BOSTON — Whenever experts get together to talk health care, the issue of ballooning costs is never far behind.
And an event in Boston hosted by STAT and The Atlantic was no exception, as experts wrestled with the multitude of challenges facing patients, clinicians, payers, and policymakers in the U.S. They shared evidence of what clearly doesn’t work to reduce the cost of care, and a few ideas of what it might make sense to try.
The first to be dismissed was the idea of making patients smarter shoppers.
The theory goes that “if you could just unleash consumers like you do in the Apple Store, they will figure out the best value,” said Amitabh Chandra, professor of social policy and director of health policy research at the Harvard Kennedy School of Government. “We’ve tried to find this result, but it’s just not there.
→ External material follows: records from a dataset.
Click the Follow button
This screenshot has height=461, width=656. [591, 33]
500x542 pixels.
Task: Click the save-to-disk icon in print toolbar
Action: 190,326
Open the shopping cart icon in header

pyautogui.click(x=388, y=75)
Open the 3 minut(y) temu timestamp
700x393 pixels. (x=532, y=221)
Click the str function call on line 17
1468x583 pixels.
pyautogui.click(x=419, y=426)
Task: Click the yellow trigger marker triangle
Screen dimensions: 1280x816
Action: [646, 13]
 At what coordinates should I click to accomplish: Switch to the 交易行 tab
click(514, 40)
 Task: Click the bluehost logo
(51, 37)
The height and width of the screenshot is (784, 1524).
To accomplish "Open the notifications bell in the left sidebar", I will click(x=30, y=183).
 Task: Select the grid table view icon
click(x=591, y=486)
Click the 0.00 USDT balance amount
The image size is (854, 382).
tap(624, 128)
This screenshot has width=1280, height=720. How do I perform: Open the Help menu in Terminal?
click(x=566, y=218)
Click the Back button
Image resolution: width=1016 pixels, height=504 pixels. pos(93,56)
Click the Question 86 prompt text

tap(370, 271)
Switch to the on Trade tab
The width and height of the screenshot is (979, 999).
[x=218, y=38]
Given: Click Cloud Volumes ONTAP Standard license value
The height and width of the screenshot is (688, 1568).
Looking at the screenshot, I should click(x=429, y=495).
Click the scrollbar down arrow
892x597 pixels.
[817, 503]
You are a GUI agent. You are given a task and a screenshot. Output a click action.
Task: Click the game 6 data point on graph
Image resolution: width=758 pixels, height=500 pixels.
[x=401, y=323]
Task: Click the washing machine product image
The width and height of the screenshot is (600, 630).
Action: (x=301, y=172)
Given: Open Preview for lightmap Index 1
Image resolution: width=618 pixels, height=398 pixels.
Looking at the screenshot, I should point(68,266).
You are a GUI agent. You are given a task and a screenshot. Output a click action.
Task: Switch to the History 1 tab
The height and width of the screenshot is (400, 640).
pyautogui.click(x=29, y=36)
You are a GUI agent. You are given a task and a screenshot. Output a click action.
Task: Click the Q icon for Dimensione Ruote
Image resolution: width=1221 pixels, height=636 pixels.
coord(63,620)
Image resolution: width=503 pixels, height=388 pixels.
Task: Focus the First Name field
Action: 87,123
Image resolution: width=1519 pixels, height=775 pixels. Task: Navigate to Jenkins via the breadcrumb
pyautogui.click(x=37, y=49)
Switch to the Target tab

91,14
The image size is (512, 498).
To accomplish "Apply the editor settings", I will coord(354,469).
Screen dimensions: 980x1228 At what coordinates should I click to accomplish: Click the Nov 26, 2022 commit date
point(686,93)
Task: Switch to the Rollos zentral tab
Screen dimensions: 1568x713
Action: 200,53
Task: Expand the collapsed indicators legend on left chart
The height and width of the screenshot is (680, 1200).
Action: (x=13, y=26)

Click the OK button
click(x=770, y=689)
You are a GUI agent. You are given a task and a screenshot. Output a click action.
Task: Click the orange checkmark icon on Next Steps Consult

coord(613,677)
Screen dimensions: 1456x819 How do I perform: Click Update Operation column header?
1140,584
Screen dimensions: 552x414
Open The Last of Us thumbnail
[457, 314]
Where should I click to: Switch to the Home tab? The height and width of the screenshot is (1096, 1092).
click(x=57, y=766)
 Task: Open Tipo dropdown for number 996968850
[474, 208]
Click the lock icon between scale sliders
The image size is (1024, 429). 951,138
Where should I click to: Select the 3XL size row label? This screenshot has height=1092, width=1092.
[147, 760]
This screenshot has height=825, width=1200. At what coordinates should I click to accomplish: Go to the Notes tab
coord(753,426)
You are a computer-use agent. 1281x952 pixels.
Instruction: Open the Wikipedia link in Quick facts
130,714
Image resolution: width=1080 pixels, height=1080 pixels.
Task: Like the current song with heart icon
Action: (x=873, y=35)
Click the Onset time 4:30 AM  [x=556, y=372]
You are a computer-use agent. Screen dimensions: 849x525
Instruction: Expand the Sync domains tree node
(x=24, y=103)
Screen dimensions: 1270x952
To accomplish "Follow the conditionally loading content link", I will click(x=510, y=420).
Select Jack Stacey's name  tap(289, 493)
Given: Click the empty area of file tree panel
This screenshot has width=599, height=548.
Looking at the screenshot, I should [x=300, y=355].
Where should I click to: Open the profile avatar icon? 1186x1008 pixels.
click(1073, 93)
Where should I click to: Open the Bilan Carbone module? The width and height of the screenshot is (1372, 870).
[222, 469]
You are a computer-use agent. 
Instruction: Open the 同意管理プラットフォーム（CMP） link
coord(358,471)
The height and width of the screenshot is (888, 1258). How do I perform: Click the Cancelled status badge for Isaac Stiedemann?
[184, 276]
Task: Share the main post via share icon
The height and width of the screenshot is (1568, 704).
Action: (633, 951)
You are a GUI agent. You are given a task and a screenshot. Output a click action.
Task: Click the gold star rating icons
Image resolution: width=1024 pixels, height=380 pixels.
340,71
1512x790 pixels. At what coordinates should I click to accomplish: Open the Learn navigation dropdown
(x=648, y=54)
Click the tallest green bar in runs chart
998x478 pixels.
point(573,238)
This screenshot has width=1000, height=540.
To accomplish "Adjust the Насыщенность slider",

Simply calling a patient a consumer doesn’t control spending.”
Michael Chernew, professor of health care policy and director of the Healthcare Markets and Regulation Lab at Harvard Medical School, suggested looking at the way doctors are compensated. For starters, the fee-for-service system is mind-numbingly complex, he said. And it works against finding more efficient ways to treat patients because there is no reward for choosing a less expensive drug or procedure. “Changing the way physicians are paid will give them the incentive to become more efficient,” he said.
And what about physicians?
“Clinicians — physicians, nurses, and others — they witness the financial toxicity of our system for individual patients,” said Steven Pearson, president of the Institute for Clinical and Economic Review, who is also a physician. “They want the health care system to take care of that.”
“That” often means soaring drug prices.
Most countries have systems in place to evaluate drugs and their value, unlike the U.S. Pearson, whose nonprofit group conducts similar analyses, argues that studies of whether one drug is demonstrably better than another will push progress. “If we do a better job discriminating, it will make companies go for the home run. The business model will reward those that try to innovate.”
His organization concluded that a $475,000 drug for pediatric leukemia was worth its price. But a $75,000 drug for tardive dyskinesia, piggybacking on another rare-disease drug, was not.
“If we can align price with value, you should be able to improve access to patients,” he said.
As the political debate roils around drug prices, Chandra warned that if prices are squeezed by regulation, there will be a downstream effect that could shortchange tomorrow’s patients. “In the short run, if you want to reduce costs, we know rate-setting works. The question is, what would happen to quality, and future innovation?”
Looking at other countries can be tempting, but it may not be wise to pick and choose pieces to adopt, said Chernew.
“We have built a health care delivery infrastructure here, for better or worse, and we have to be careful … so the system doesn’t collapse,” he said.